-- begin INPUT RECORDS --

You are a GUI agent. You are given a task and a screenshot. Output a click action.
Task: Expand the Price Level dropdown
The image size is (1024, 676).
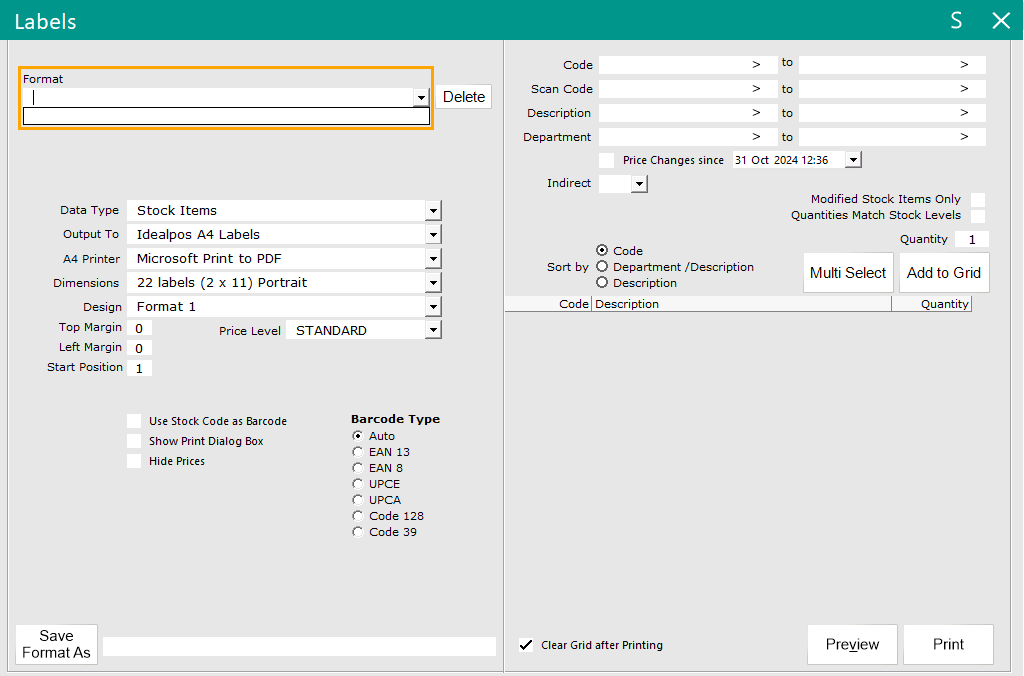[433, 330]
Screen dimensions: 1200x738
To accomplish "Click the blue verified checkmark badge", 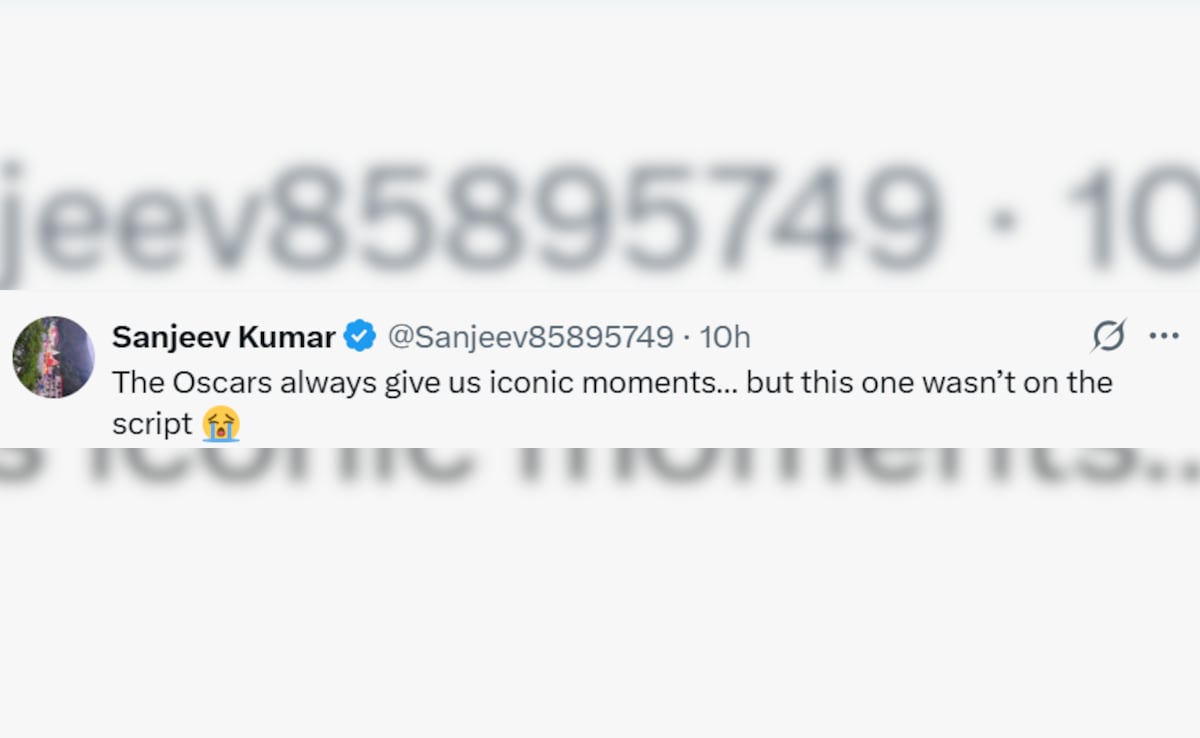I will 360,337.
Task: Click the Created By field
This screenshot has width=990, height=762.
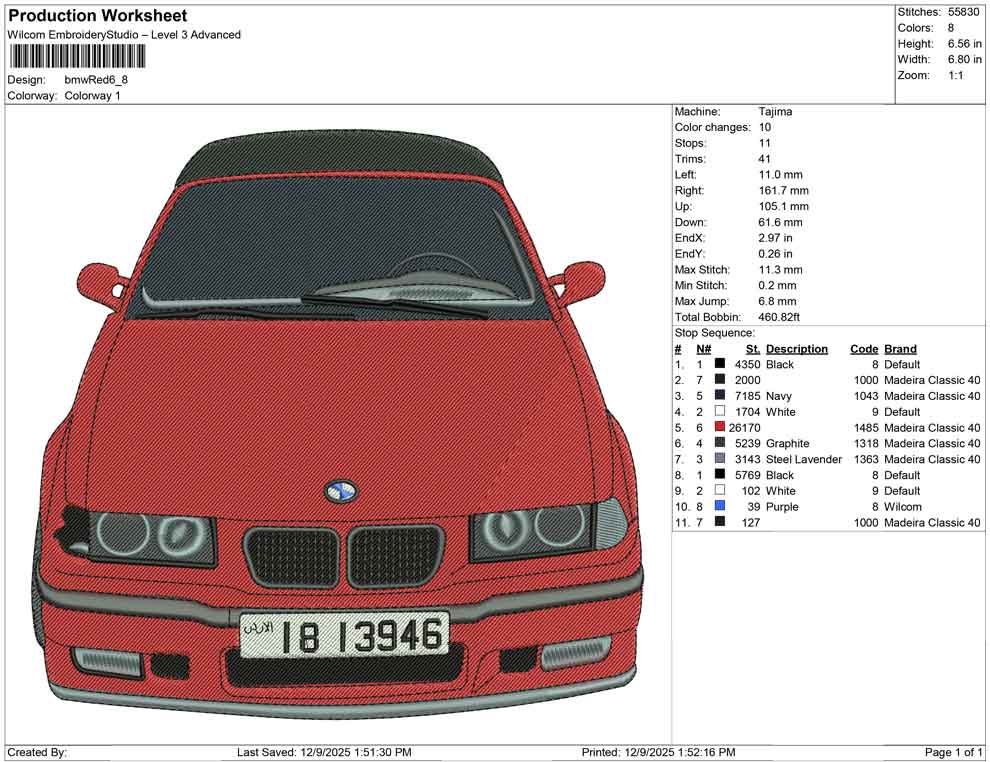Action: [x=37, y=752]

-- end INPUT RECORDS --

■ WRITTEN REQUEST
Pick out every line in the items above that contains the word "screenshot", and copy each of those lines in full.

■ OUTPUT OF THE TASK
You are a GUI agent. You are given a task and a screenshot. Output a click action.
This screenshot has width=990, height=762.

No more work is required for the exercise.